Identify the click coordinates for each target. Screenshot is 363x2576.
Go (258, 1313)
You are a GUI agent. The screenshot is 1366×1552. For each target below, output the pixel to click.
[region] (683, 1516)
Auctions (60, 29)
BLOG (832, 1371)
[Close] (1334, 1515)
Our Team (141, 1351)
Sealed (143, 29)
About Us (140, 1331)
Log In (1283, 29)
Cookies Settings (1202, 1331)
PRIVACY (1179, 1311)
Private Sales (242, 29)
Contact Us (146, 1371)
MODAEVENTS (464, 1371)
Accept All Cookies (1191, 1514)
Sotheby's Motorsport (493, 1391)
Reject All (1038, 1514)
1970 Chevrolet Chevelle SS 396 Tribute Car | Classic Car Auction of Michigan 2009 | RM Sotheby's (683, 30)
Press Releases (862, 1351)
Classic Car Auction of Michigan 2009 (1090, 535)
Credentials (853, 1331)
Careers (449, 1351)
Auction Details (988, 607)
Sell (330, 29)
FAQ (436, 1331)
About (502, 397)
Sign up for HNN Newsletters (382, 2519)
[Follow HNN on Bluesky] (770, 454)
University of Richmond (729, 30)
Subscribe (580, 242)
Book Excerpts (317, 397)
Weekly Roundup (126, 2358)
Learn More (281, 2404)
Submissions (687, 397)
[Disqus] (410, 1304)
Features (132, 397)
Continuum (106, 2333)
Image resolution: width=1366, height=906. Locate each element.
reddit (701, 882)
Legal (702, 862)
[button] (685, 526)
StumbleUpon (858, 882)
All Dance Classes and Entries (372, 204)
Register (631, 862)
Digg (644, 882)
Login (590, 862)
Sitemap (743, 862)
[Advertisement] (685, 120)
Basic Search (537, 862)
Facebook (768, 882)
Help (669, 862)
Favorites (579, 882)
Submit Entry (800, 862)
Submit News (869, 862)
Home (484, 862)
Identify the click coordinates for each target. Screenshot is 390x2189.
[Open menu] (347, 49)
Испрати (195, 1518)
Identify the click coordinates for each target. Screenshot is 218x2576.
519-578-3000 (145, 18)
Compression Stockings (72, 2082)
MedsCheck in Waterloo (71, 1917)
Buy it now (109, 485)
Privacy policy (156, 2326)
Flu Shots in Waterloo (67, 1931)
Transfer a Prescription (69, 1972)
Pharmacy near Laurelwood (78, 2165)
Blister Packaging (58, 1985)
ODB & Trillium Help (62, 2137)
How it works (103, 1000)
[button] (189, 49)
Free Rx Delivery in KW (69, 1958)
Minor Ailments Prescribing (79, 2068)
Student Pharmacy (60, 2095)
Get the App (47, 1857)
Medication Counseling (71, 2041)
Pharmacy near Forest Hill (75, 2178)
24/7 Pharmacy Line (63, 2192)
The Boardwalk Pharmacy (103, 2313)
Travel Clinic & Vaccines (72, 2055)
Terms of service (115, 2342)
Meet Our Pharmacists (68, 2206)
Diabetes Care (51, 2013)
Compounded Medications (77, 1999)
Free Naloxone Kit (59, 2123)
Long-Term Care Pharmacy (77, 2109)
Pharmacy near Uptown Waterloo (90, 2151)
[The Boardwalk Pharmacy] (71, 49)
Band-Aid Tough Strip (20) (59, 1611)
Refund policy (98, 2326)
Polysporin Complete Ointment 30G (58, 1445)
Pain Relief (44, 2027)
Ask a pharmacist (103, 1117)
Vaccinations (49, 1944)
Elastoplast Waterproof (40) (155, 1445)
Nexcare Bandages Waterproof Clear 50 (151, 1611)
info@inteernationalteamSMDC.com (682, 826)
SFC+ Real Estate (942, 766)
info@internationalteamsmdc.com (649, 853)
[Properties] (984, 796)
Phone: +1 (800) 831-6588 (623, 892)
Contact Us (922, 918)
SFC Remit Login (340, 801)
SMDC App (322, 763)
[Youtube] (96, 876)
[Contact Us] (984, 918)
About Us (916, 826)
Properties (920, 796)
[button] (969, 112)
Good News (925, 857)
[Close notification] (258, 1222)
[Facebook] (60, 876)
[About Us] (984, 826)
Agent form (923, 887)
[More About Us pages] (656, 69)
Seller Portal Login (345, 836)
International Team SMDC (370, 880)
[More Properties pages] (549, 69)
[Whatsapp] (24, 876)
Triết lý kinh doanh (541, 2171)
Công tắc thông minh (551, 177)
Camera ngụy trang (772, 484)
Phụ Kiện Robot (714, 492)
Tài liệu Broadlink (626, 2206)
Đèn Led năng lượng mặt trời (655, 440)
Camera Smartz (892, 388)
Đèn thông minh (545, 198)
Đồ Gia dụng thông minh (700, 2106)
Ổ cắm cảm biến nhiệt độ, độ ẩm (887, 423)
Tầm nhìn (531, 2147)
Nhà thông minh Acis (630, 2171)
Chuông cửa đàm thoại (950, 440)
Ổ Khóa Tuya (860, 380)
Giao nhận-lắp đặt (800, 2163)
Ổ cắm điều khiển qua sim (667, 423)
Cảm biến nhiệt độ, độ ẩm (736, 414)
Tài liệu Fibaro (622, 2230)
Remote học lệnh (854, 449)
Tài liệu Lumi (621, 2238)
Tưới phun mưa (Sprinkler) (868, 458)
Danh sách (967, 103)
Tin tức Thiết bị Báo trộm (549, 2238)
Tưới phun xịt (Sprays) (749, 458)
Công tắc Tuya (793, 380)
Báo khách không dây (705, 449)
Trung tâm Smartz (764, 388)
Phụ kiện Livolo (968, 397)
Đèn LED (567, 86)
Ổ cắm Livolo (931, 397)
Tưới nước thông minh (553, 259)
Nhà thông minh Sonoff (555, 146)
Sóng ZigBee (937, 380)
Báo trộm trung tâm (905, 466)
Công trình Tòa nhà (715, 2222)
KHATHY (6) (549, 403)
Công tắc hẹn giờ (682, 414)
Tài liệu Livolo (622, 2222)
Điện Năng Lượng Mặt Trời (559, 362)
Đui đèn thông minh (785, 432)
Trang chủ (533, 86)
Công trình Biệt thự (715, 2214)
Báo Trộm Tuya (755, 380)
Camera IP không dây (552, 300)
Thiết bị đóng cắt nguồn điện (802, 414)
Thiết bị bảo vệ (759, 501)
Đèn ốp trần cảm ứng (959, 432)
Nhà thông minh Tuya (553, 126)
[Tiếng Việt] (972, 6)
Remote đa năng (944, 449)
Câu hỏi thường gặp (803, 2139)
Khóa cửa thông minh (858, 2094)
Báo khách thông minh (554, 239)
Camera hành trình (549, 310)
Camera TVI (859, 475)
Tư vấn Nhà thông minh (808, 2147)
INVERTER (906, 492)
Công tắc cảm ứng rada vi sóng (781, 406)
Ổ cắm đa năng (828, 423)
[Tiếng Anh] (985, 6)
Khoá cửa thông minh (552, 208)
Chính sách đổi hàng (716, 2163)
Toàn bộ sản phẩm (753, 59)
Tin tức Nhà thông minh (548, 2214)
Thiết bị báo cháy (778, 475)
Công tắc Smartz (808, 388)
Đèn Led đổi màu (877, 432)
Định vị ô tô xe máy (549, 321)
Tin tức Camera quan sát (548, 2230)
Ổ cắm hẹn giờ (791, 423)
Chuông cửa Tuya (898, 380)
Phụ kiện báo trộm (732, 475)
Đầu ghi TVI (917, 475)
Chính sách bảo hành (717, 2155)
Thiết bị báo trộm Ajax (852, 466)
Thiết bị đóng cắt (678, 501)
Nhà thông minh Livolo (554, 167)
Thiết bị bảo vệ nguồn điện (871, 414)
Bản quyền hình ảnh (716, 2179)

####

- **Required action**:
Give back, word for word, only the lines above from the line holding "SMDC App (322, 763)" to the line holding "Giao nhận-lắp đặt (800, 2163)", both included.

- **Solved problem**:
SMDC App (322, 763)
[Youtube] (96, 876)
[Contact Us] (984, 918)
About Us (916, 826)
Properties (920, 796)
[button] (969, 112)
Good News (925, 857)
[Close notification] (258, 1222)
[Facebook] (60, 876)
[About Us] (984, 826)
Agent form (923, 887)
[More About Us pages] (656, 69)
Seller Portal Login (345, 836)
International Team SMDC (370, 880)
[More Properties pages] (549, 69)
[Whatsapp] (24, 876)
Triết lý kinh doanh (541, 2171)
Công tắc thông minh (551, 177)
Camera ngụy trang (772, 484)
Phụ Kiện Robot (714, 492)
Tài liệu Broadlink (626, 2206)
Đèn Led năng lượng mặt trời (655, 440)
Camera Smartz (892, 388)
Đèn thông minh (545, 198)
Đồ Gia dụng thông minh (700, 2106)
Ổ cắm cảm biến nhiệt độ, độ ẩm (887, 423)
Tầm nhìn (531, 2147)
Nhà thông minh Acis (630, 2171)
Chuông cửa đàm thoại (950, 440)
Ổ Khóa Tuya (860, 380)
Giao nhận-lắp đặt (800, 2163)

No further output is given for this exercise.